Thanks to Steve Olenski for tuning me into a recent white paper released by Bazaarvoice called “Chief customer advocate: How social data elevates CMOs”.

The paper focuses on how the mountain of data emanating from social networks empowers the CMO to become more strategic within the “consumer-obsessed C-suite.” Specifically, it highlights the value of social data as real-time insight into the voice of the customer by revealing “first person words and sentiments” about a brand.

It then presents data from a survey of 100 CMO’s from both B2C and B2B companies on how they are using social data for decision making on marketing programs.

Brand Management Leads

Source: tedweismann.com via Ted on Pinterest

 

It’s not surpristing that social data is used more for brand management than other functions by such a wide margin. Specifically, 82.3% of CMO’s believe that social efforts have a measurable impact on brand awareness.

Don’t Lose the Social Data Connection to Storytelling

So much of brand awareness relies on storytelling and crafting the right messages that in particular allow media and bloggers to understand exactly what the companies and products they are pitched and briefed on do and why their readers would find them interesting.

Media and bloggers are thinking first and foremost about what their readers will find valuable, particularly as it relates to the issues and problems that they face. Good journalists have solid insight into this, increasingly through direct social interaction and real-time feedback on their stories and posts. The source of this insight — through social channels — is the same for marketers, and this is precisely where the intersection of social data and storytelling exists.

Unfortunately, this is where a disconnect still exists and it’s our job as good strategic communicators to also use this social data to ensure the messages are crafted correctly and the story is told in the right way.

It is still all too common for messages to be too vague and hyperbolic. A post yesterday on Techcrunch reminded me of this, where a stealth company pre-briefed Ryan Lawler on funding, and when he pressed about what its product does, here was the response:

Undeterred, I pressed on.

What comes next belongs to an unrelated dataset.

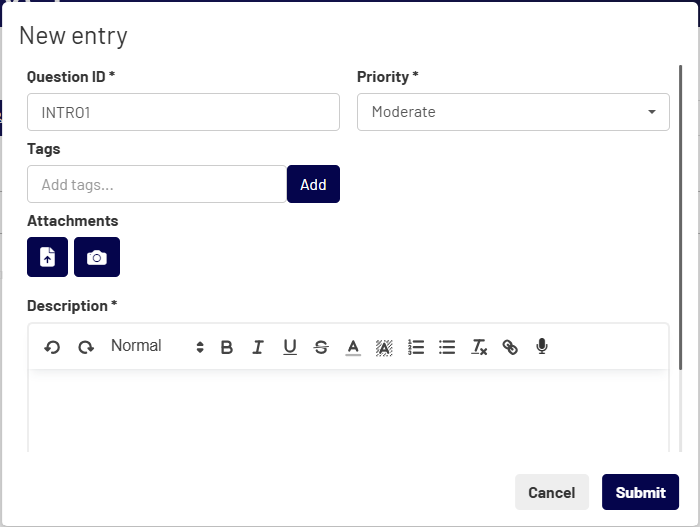
Task: Clear text formatting
Action: (x=479, y=347)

What does this product actually do? “Our premise is is to allow anyone to watch anything, anytime, anywhere,”

Naturally, Lawler was frustrated, which was probably the reason for the snarky post. The company spokesperson would have been better served in framing the answer by paraphrasing what an early anonymous tester of the product has told the company about its unique value. It could have been articulated in a way that wouldn’t give away too much information about the product but still more valuable to Lawler.

So, during your next messaging exercise, ask yourself the question: how much of this story truly reflects the voice of the customer as we hear from our listening to conversation on social networks? This is data that will help ground the exercise in reality.

Are you using social data in this way?